Kasper Bryniczka: Z każdym dniem głód meczów jest we mnie coraz większy

    15.11.2017
    Kasper Bryniczka: Z każdym dniem głód meczów jest we mnie coraz większy
    Środkowy Comarch Cracovii ponad miesiąc temu doznał urazu szczęki, lecz obecnie jest coraz bliżej powrotu do składu "Pasów". Zapraszamy do lektury wywiadu, jakiego udzielił nam Kasper Bryniczka po środowym treningu z zespołem.

    - Kasper, nie grasz już od ponad miesiąca. Powiedz, jaki jest teraz twój status i kiedy możemy spodziewać się twojego powrotu do składu?

    - Cały czas poddaję się rehabilitacji, ale wznowiłem już treningi. Na lodzie pojawiłem się po raz pierwszy już w poprzedni poniedziałek, chwilę po tym, gdy dostałem zielone światło od lekarzy. W tym momencie trenuję już na nieco większych obrotach i mam nadzieję, że początkiem grudnia będę gotowy do gry. Bardzo mi tego brakuje, z każdym dniem głód meczów jest we mnie coraz większy.

    - W poprzednim sezonie odniosłeś podobny uraz szczęki. Jak teraz przebiega twoja rehabilitacja?

    - Wszystko idzie zgodnie z planem, choć na początku były spore problemy. Zostałem uderzony krążkiem w okolice stawu żuchwowego i to spowodowało, że miałem duże trudności z otwieraniem ust. W tej chwili jest znacznie lepiej, z każdą wizytą widać postępy.

    - Rzadko się zdarza, by jeden zawodnik doznał tak podobnych kontuzji w tak krótkim odstępie czasu.

    - Cóż, taki jest hokej. Wszelkie urazy są wliczone w tę dyscyplinę. Teraz o tym nie myślę, dążę do tego, by wrócić mocniejszy i pomóc drużynie.

    - A jak czujesz się w Krakowie? Kontuzja oczywiście trochę skomplikowała start sezonu, ale czy możesz powiedzieć, że jesteś zadowolony z dołączenia do Mistrzów Polski przed obecnym sezonem?

    - Oczywiście. Jestem z tego bardzo zadowolony. Mamy świetną drużynę i równie dobrą atmosferę w szatni. Idealne warunki do tego, by grać i wygrywać.

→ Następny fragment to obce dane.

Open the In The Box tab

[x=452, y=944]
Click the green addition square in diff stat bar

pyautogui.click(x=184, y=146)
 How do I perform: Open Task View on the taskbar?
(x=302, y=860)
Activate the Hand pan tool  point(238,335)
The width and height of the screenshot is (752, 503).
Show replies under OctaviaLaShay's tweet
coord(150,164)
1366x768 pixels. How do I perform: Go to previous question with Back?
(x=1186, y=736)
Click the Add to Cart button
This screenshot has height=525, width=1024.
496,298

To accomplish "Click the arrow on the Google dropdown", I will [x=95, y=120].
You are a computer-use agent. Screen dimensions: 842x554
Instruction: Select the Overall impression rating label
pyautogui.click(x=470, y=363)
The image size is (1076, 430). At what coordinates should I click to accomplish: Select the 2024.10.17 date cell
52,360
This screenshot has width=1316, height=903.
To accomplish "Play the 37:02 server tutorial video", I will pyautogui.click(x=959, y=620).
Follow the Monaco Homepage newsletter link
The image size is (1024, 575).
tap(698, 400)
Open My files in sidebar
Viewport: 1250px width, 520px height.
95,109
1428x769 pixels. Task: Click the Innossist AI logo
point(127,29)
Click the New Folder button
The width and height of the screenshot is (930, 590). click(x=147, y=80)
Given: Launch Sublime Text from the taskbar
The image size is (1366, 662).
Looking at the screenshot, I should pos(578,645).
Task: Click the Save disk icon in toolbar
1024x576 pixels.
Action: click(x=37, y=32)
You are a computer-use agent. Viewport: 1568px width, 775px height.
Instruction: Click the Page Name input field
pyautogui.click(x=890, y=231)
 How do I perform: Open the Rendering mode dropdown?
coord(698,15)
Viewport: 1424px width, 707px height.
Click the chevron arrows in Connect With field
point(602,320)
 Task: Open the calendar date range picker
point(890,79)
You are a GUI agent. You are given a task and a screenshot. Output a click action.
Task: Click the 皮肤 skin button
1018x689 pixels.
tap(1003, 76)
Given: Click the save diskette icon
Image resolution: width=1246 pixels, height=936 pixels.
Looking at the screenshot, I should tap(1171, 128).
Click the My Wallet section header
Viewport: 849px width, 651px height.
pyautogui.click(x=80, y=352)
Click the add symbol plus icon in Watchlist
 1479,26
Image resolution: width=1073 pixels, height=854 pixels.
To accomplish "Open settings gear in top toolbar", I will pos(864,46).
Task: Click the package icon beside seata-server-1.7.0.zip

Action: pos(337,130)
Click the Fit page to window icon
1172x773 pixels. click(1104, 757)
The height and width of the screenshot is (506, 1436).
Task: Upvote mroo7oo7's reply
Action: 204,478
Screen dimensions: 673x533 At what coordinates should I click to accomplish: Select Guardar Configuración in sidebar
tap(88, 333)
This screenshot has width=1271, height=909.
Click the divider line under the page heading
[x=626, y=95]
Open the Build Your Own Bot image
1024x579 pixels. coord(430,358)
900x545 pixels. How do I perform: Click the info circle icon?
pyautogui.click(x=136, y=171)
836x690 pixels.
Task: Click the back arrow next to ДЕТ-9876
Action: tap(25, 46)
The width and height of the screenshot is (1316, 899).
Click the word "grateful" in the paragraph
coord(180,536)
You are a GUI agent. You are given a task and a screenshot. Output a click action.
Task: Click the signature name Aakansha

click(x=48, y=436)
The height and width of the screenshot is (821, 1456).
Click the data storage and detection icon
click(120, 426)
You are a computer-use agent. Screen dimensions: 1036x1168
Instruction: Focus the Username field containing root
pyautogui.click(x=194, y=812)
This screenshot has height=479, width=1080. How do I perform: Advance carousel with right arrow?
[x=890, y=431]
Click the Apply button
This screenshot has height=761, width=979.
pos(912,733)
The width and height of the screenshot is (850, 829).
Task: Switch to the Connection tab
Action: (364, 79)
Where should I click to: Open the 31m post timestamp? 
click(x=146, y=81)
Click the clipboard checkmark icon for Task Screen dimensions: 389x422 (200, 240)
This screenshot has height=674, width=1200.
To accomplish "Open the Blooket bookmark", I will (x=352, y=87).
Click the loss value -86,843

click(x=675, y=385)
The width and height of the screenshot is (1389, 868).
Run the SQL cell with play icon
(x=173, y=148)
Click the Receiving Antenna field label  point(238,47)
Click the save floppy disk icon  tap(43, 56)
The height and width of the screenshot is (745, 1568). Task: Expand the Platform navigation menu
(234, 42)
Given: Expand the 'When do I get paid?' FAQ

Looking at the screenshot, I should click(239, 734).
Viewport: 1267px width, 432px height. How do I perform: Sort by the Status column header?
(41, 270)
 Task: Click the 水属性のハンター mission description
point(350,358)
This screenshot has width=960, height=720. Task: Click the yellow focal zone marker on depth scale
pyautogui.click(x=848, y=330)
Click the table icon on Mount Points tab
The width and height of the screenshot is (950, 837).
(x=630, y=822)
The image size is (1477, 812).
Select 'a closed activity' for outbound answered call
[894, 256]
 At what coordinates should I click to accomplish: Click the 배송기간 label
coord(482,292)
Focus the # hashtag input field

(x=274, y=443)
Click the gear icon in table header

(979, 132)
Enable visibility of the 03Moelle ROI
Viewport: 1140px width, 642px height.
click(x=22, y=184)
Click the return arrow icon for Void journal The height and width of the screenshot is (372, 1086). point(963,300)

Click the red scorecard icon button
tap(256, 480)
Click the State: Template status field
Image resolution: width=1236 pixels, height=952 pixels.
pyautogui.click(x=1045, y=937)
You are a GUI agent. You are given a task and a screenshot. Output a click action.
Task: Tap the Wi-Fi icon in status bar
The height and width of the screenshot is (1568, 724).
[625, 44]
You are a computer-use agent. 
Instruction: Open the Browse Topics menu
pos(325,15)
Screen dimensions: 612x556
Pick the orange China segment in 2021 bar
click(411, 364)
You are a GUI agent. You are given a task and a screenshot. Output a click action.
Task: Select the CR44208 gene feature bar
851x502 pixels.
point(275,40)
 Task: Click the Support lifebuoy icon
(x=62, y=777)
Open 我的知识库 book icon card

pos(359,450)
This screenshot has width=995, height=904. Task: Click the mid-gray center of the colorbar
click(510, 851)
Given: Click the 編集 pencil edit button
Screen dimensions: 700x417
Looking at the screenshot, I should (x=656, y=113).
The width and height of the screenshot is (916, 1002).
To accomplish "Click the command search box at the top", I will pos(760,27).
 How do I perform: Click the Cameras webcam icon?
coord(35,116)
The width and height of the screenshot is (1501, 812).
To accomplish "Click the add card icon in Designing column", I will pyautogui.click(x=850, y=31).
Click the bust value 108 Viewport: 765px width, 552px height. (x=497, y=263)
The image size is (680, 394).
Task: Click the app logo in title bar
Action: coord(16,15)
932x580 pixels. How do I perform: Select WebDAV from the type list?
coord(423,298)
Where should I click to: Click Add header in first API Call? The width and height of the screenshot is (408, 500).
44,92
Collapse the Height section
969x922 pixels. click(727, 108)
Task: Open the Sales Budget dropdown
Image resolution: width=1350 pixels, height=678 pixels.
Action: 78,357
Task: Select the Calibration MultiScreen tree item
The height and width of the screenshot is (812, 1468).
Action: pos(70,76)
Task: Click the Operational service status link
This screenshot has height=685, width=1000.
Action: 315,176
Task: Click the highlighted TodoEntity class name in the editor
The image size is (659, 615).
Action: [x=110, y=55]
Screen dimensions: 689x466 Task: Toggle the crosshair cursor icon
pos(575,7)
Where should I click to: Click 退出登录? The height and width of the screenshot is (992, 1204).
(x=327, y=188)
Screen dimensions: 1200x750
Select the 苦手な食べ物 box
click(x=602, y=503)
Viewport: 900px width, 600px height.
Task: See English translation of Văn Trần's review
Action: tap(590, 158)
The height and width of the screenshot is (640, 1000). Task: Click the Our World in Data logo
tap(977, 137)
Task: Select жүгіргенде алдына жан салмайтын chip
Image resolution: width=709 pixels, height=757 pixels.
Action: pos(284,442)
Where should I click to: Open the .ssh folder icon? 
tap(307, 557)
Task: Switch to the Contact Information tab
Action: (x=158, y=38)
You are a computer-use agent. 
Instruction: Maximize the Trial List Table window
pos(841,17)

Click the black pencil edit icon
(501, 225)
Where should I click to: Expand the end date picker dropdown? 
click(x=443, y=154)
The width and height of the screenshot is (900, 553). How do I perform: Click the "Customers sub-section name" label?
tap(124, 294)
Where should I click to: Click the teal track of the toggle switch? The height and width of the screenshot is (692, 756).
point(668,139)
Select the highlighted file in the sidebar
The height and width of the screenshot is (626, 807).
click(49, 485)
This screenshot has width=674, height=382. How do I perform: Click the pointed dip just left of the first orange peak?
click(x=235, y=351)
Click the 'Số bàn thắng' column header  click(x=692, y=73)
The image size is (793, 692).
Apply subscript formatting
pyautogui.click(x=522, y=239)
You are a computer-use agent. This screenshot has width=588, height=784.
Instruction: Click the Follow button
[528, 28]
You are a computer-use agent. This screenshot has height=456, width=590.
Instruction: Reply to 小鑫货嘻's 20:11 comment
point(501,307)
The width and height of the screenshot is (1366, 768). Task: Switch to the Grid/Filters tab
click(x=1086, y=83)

    - Początek sezonu w twoim wykonaniu był naprawdę niezły. Druga formacja z tobą, Damianem Kapicą i Maćkiem Urbanowiczem w ataku zdobywała mnóstwo punktów. Myślisz, że gdy wszyscy będą znów zdrowi, to takie ustawienie powróci?

    - Mam taką nadzieję. Nasza współpraca naprawdę bardzo dobrze się układała. To pewnie efekt tego, że z Damianem i Maćkiem dogadujemy się zarówno na lodzie, jak i poza nim.

    - Przez kontuzje ominęły cię nie tylko mecze ligowe, ale także zgrupowanie reprezentacji. Czy było w tobie trochę żalu, że nie mogłeś pojechać do Budapesztu i zaprezentować swoich umiejętności nowemu selekcjonerowi?

    - Liczę na to, że jeszcze będę mógł pokazać trenerowi Nolanowi, co potrafię.  Szkoda, że teraz uniemożliwił mi to uraz i byłem zmuszony oglądać mecze w telewizji. Gra w reprezentacji Polski to jest naprawdę ogromny zaszczyt, nie ma w tym stwierdzeniu ani trochę przesady. Bardzo mocno ściskałem kciuki za chłopaków, którzy zagrali w Budapeszcie i muszę powiedzieć, że ten turniej wypadł naprawdę nieźle.